Young people from the Youth First group worked under the guidance of local artist Declan McLaughlin on the mural which is currently on display at Free Derry Corner. Clare Maguire, Youth First Project Co ordinator says it’s a fantastic achievement for the young people from the area who were involved.
“The idea was really born out of young people spray painting on gable walls around the area. They were trying to show their support for the people of Gaza but some of the language used wasn’t taking into account the other people in the area so what we tried to do was channel that energy and sentiment into a major piece of artwork and that’s where the mural came from.
“The young people involved are all between the ages of 12 and 16 and they’re highly politicised.

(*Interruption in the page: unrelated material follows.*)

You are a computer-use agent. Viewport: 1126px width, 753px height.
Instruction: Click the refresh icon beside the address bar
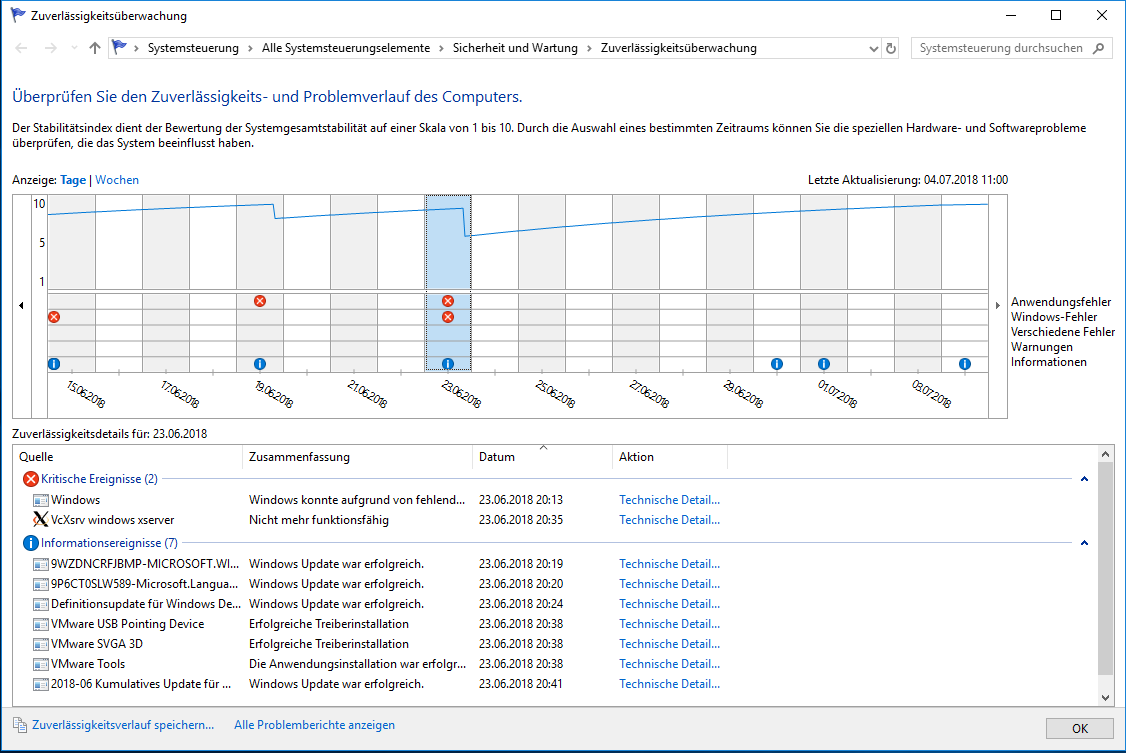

They were fully aware of the dynamics of the struggle in Gaza and the similarity between there and here.
“They have real empathy for the people of Gaza and had attended local rallies and they wanted to get their feelings across in the mural.”
Artist Declan McLaughlin said the teenagers deserved full credit for their commitment to the project.
“Really, they put in all the hard work and they should get full recognition for that. Their awareness had increased again after the latest trouble in Gaza and they wanted to express that in some way here in their local community so we suggested doing that in a positive way. They put so much work into the mural and it’s something they can really be proud of.
“A lot of the time, young people don’t get the recognition they deserve and we’re delighted that this piece of work is in such a prominent position.”
Criomthann O’Kane, one of the teenagers involved, says he’s proud of the finished result.
“My brother told me about what was going on in Gaza and I wanted to do something that would show what we thought about it. The stories he told me stayed with me. We’re all proud of the mural and the fact that we can say it was something we did ourselves. There’s plenty of space around here for other artwork and the next thing we’re hoping to work on is something to mark the 125th anniversary of Celtic.”
Colm Barton, from the Triax Neighbourhood Management team who were heavily involved in the project said:
“This is an example of what can be achieved when we work together with the young people. Most importantly, at the end of this, as well as having a fantastic piece of art we’ve noticed a decline in graffiti generally in the area.
“This gives our young people something to be proud of and it’s something we should be celebrating because it’s a positive contribution to the community they all live in.”